▶ [TO DO]
Only lines holding the word "near" are needed; copy each of them from the material.

▶ [PROVIDED DATA]
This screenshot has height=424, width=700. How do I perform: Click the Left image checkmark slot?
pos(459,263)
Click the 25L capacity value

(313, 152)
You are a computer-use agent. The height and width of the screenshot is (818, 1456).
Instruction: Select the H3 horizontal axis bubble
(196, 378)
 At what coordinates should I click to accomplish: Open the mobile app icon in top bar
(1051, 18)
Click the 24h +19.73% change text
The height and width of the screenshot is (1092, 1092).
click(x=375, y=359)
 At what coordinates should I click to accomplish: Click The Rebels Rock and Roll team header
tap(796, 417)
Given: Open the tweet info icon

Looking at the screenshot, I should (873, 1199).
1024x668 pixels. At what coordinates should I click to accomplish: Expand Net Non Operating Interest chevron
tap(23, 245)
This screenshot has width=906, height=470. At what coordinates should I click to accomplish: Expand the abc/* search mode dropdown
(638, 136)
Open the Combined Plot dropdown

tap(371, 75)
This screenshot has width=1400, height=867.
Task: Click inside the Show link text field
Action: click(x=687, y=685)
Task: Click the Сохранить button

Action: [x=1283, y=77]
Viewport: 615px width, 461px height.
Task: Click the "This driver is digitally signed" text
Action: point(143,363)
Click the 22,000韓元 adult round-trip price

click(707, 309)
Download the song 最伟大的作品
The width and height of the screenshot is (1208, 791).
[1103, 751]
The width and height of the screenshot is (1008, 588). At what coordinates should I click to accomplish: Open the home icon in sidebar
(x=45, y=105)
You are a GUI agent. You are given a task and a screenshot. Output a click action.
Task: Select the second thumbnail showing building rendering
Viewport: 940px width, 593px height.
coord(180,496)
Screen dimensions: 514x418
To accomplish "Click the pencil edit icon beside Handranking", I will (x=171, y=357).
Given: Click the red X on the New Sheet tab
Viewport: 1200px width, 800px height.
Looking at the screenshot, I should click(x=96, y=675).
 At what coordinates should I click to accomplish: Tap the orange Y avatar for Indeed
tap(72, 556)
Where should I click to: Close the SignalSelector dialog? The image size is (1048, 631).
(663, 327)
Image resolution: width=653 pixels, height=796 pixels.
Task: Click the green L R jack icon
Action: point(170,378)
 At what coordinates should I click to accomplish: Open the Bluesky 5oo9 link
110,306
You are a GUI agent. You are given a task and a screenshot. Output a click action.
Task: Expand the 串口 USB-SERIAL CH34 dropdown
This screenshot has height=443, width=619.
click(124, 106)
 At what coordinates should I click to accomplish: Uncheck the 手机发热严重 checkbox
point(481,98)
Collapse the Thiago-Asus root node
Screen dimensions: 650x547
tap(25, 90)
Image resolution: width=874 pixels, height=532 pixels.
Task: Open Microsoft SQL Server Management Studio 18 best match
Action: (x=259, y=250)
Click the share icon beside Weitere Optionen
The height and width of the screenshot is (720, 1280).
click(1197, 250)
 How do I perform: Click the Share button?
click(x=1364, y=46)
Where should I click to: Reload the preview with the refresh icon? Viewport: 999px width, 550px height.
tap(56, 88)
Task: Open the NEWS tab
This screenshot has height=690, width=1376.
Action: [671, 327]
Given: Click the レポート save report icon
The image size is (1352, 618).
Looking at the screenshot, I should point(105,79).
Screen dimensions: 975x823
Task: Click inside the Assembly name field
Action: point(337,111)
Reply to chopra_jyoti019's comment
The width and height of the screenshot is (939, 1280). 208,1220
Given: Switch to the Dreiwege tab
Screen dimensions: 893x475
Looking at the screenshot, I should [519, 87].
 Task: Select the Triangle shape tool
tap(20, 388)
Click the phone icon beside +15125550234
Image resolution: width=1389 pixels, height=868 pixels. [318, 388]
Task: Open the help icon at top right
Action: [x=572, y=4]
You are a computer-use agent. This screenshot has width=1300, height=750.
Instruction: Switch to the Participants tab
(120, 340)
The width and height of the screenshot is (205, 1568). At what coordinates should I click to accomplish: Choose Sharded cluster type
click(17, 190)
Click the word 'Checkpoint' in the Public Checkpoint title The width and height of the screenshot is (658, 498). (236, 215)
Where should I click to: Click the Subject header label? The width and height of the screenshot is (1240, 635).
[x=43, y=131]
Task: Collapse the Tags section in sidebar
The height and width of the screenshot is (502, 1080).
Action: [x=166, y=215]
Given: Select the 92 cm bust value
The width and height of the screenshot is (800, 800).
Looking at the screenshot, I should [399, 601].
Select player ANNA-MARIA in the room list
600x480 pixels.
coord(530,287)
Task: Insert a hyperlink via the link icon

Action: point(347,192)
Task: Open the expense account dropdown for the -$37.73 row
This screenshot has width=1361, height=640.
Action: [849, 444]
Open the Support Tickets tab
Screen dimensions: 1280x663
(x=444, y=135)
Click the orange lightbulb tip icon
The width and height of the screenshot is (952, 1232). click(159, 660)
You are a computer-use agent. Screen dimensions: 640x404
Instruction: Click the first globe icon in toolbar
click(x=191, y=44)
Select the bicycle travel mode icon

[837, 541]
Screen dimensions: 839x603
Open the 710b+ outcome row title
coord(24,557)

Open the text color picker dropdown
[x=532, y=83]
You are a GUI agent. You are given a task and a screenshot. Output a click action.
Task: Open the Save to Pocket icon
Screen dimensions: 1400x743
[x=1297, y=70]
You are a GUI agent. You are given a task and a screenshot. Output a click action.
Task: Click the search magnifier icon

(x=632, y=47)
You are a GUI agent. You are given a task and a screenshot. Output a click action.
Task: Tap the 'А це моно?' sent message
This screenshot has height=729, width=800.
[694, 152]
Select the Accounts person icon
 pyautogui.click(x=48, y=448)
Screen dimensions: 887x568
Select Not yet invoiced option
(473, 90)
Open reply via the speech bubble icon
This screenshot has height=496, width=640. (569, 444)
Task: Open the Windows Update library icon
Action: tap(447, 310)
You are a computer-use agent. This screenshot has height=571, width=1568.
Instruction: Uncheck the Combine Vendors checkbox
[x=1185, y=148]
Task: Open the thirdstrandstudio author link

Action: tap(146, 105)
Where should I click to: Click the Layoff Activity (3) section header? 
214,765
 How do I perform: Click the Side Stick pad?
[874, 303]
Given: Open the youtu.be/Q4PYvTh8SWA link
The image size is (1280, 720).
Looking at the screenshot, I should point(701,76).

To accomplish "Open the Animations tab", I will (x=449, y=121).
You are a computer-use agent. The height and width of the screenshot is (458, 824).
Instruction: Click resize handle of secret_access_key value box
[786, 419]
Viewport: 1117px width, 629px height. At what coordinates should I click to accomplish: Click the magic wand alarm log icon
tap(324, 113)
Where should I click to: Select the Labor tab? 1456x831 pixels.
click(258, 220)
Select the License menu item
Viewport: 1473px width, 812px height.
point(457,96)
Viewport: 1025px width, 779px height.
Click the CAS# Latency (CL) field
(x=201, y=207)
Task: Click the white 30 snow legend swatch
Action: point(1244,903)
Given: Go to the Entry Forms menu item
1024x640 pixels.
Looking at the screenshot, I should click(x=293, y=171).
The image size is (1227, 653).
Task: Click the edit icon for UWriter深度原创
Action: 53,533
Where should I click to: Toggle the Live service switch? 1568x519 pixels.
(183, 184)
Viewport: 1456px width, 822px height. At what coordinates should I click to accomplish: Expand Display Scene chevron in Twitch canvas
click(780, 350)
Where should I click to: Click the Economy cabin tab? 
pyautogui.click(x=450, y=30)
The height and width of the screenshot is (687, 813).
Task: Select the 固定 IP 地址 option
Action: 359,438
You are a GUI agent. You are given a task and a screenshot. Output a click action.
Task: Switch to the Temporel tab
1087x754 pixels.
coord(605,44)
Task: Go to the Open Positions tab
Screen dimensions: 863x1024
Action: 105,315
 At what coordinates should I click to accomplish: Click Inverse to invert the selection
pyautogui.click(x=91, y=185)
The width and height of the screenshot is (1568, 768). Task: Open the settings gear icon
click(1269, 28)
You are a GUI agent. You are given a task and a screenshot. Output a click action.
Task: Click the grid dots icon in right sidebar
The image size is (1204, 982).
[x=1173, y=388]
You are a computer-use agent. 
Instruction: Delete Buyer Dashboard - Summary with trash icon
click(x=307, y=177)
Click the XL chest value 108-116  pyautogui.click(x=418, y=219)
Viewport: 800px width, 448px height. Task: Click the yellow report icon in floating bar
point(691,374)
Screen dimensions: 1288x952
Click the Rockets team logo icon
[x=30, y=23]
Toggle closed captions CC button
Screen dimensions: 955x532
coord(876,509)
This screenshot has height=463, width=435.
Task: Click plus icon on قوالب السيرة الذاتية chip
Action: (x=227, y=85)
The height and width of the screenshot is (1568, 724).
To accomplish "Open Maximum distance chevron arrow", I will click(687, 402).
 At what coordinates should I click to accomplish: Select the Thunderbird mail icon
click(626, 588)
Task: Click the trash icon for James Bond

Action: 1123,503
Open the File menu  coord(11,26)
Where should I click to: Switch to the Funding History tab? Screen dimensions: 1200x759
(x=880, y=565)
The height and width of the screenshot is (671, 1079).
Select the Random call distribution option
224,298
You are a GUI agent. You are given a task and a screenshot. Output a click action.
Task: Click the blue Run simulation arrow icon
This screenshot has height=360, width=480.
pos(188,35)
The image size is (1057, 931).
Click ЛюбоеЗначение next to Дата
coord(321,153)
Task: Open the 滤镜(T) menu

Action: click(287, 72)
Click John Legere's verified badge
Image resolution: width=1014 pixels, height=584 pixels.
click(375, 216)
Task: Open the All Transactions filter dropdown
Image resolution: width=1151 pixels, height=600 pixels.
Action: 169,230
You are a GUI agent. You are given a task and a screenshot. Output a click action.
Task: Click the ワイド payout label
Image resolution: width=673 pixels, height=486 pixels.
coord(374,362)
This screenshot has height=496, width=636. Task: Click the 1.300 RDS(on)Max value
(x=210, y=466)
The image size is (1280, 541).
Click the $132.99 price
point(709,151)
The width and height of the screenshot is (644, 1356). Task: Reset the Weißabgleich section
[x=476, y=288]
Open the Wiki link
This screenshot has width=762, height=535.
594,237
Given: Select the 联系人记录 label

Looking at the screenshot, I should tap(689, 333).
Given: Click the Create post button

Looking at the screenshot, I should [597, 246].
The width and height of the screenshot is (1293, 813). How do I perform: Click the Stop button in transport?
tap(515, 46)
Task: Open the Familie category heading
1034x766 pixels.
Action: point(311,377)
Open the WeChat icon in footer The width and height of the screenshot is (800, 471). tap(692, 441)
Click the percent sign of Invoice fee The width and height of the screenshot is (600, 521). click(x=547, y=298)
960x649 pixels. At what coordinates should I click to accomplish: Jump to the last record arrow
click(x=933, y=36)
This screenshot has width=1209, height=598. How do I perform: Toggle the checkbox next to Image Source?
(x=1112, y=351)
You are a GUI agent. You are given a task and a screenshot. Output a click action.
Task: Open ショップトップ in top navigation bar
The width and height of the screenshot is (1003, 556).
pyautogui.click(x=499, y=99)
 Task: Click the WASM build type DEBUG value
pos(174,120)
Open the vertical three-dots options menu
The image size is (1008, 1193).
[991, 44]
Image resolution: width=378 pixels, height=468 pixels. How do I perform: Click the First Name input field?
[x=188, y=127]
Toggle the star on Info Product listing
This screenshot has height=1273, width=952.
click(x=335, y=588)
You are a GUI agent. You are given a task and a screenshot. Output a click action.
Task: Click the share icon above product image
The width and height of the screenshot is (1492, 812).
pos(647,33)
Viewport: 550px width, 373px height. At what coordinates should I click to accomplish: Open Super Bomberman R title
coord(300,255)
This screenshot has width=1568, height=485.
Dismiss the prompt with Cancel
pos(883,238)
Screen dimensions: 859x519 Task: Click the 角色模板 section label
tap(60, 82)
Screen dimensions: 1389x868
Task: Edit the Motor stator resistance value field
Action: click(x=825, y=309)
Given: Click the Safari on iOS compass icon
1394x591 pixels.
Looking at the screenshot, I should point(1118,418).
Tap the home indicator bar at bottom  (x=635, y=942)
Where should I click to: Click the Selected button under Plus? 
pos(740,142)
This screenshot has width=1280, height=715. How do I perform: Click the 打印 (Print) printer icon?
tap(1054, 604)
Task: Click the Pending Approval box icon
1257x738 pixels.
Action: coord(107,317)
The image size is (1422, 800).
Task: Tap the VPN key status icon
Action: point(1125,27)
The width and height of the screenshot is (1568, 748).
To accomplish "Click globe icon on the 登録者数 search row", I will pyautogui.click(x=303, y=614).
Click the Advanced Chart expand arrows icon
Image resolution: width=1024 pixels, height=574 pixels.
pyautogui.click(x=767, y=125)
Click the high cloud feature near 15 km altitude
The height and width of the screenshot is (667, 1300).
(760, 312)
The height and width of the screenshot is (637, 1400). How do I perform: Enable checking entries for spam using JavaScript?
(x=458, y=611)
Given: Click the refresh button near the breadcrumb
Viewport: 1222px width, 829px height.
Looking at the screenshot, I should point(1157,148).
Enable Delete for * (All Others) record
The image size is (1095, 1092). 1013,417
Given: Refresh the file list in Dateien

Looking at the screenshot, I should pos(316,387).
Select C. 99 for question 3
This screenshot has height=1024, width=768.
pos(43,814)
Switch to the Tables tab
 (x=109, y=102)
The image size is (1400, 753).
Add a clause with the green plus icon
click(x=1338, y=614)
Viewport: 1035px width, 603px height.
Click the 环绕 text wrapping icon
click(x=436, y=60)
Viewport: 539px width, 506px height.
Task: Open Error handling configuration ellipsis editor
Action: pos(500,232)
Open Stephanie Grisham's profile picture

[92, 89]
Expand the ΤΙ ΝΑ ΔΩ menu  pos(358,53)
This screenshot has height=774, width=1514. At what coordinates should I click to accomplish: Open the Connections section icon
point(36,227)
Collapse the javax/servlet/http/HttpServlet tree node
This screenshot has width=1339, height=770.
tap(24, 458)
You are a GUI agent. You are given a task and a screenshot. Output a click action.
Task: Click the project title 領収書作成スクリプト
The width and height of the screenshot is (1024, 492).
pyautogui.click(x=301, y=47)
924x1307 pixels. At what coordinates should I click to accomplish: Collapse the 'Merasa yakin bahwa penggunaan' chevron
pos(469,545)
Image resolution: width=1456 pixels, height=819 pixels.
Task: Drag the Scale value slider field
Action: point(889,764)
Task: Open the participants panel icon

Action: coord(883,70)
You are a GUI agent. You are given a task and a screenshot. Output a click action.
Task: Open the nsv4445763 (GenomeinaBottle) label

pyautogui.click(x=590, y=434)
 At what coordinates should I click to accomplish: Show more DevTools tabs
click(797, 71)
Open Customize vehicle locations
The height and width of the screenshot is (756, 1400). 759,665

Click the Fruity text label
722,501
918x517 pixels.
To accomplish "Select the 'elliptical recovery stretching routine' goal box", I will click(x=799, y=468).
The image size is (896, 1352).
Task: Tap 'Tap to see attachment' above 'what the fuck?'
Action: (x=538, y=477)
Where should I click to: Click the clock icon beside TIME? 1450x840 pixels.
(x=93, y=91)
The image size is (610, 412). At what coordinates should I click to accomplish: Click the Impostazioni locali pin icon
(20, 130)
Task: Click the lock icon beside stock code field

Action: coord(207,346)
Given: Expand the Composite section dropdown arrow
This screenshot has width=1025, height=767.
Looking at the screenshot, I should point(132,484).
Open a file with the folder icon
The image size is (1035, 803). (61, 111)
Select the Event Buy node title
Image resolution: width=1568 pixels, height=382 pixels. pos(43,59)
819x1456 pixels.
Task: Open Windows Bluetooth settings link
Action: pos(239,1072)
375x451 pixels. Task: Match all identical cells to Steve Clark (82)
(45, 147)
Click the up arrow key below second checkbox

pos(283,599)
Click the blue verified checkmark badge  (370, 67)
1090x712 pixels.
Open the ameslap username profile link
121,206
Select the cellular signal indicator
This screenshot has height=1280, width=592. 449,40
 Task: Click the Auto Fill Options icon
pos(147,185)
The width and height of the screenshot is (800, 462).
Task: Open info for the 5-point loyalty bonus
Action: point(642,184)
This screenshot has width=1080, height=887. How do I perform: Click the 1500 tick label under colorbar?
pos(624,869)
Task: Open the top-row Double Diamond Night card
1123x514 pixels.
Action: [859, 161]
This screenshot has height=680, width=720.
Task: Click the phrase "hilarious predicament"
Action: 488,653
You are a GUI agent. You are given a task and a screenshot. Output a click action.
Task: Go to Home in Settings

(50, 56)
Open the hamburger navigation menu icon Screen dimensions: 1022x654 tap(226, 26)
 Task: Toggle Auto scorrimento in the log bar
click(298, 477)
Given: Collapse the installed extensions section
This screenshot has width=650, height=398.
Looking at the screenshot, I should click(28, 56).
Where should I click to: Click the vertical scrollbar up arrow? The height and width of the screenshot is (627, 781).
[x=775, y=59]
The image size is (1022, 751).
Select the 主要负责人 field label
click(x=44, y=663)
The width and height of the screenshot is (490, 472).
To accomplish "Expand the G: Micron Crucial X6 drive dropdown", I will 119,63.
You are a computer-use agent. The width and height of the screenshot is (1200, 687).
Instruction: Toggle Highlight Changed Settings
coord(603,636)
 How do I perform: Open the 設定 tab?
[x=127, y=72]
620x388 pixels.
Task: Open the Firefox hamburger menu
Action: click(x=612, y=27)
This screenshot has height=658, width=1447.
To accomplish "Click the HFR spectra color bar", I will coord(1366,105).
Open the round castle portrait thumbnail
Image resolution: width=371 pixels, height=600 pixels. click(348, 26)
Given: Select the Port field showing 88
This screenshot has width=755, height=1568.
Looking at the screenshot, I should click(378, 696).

▶ [SOLUTION TO THIS EXERCISE]
Click the high cloud feature near 15 km altitude
Given: Click the refresh button near the breadcrumb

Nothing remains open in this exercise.